→ **SELECTION**:

· · ·

KBD

Keith Devens .com

Friday, July 4, 2008 Flag waving
"Let me get this straight. He met with terrorists? Oh, that's good." – John Edwards (on finding out John Kerry's own diary testified to him meeting with North Vietnamese terrorists in Paris)
← My site is now fully unicode-ized and xhtml-izedSize does matter! Shorter is better :) →

Daily link icon Saturday, May 15, 2004

Unicode testing

I figured it'd be fun to paste in some foreign-language text and see how my site handles it now that I do Unicode Smiley

I got the following texts from this helpful Unicode test page. I really wanted to find the Shema somewhere where it wasn't shown as an image, but I wasn't able to.

По оживлённым берегам
Громады стройные теснятся
Дворцов и башен; корабли
Толпой со всех концов земли
К богатым пристаням стремятся;

Ἰοὺ ἰού· τὰ πάντʼ ἂν ἐξήκοι σαφῆ.
Ὦ φῶς, τελευταῖόν σε προσϐλέψαιμι νῦν,
ὅστις πέφασμαι φύς τʼ ἀφʼ ὧν οὐ χρῆν, ξὺν οἷς τʼ
οὐ χρῆν ὁμιλῶν, οὕς τέ μʼ οὐκ ἔδει κτανών.

· · ·

→ **PROBLEM DESCRIPTION**: Shorten the paragraph of the Unicode testing post that begins "I got the following texts" while keeping its main facts. The data after this point comes from a separate source.

→ **GIVEN INFORMATION**:
· · ·

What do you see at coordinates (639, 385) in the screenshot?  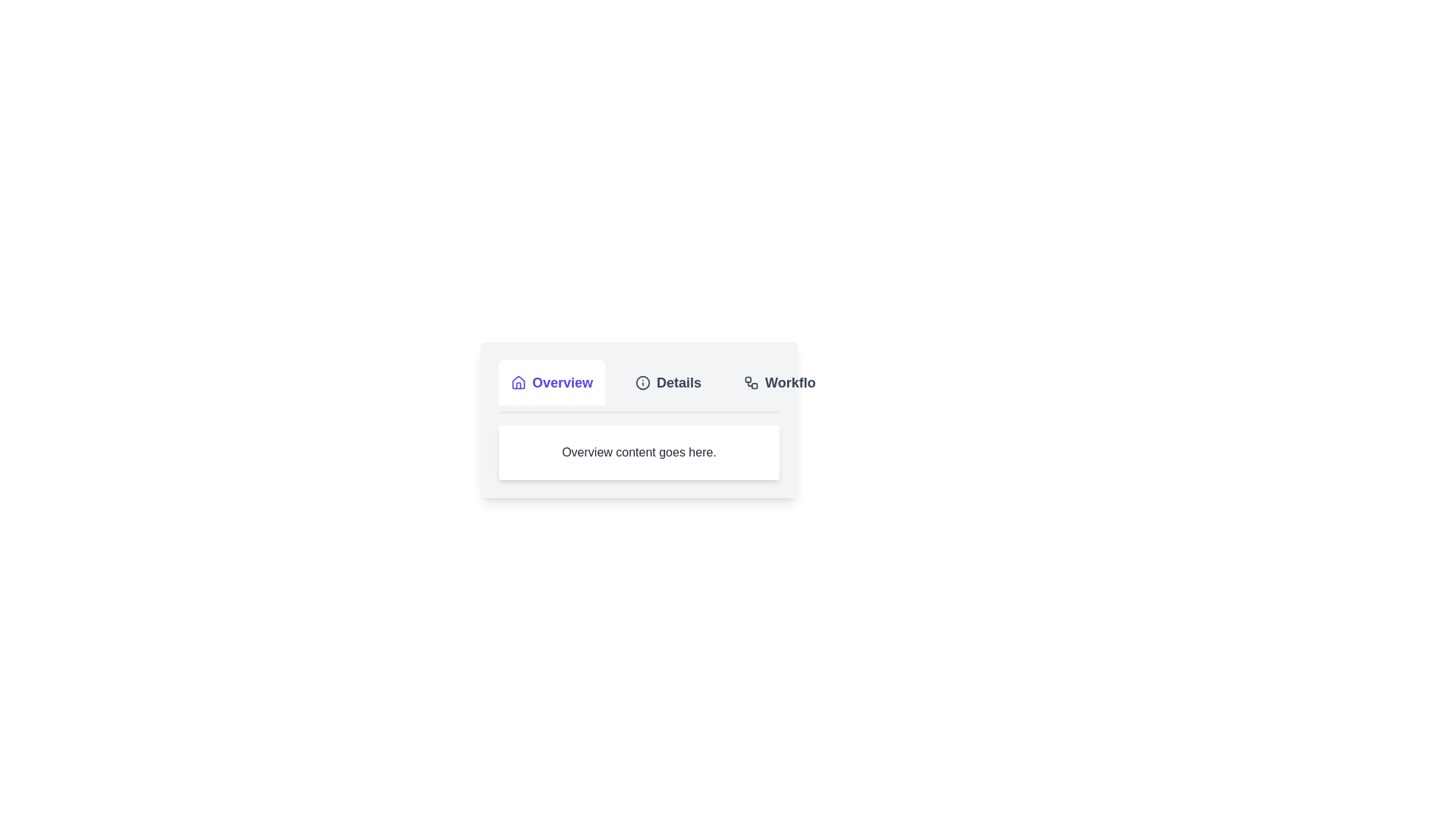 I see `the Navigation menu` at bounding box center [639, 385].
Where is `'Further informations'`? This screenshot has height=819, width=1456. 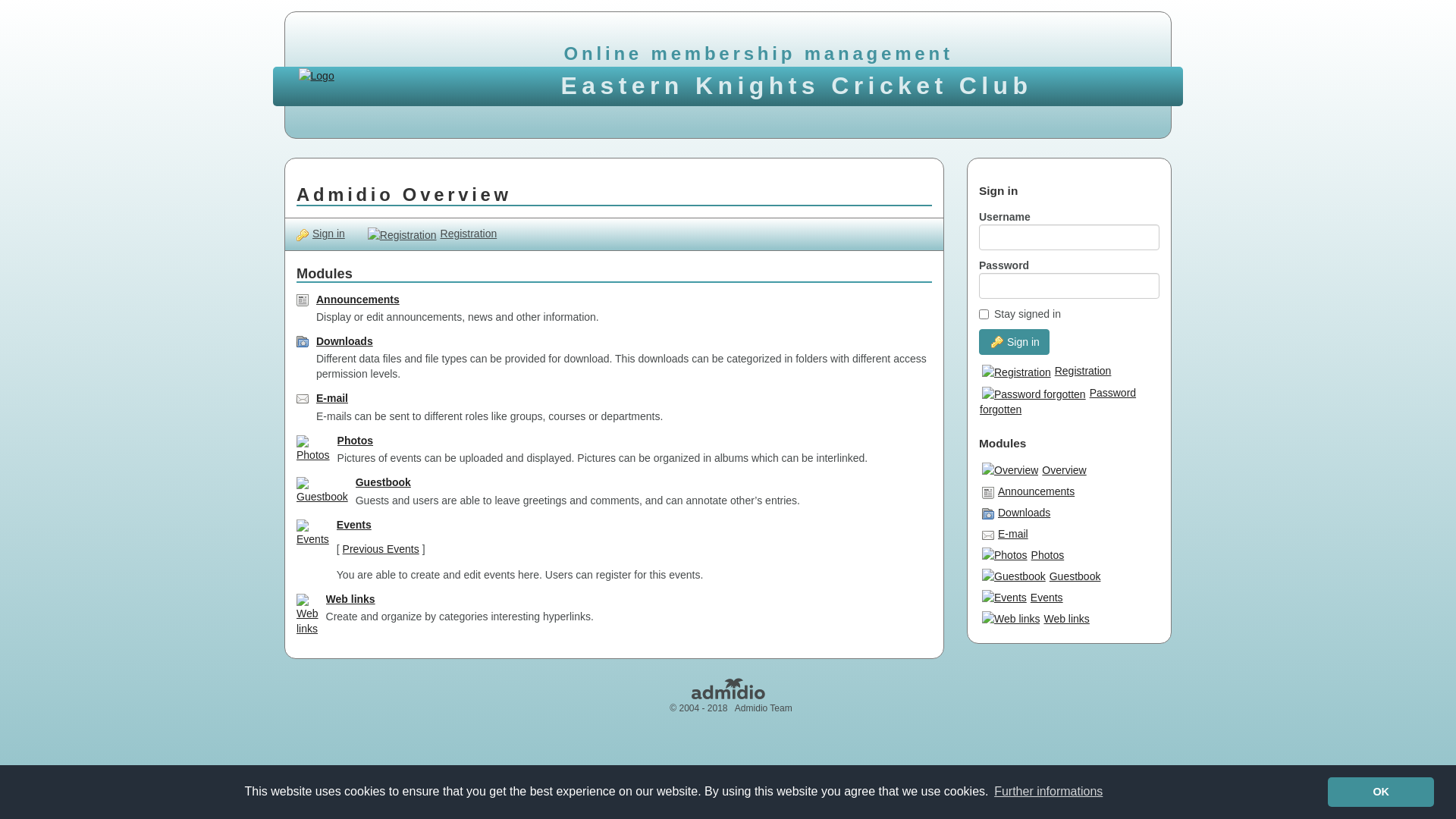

· · ·

→ **RESULT FOR THIS EXERCISE**: The texts came from a helpful Unicode test page. The writer wanted to find the Shema somewhere it wasn't shown as an image but couldn't.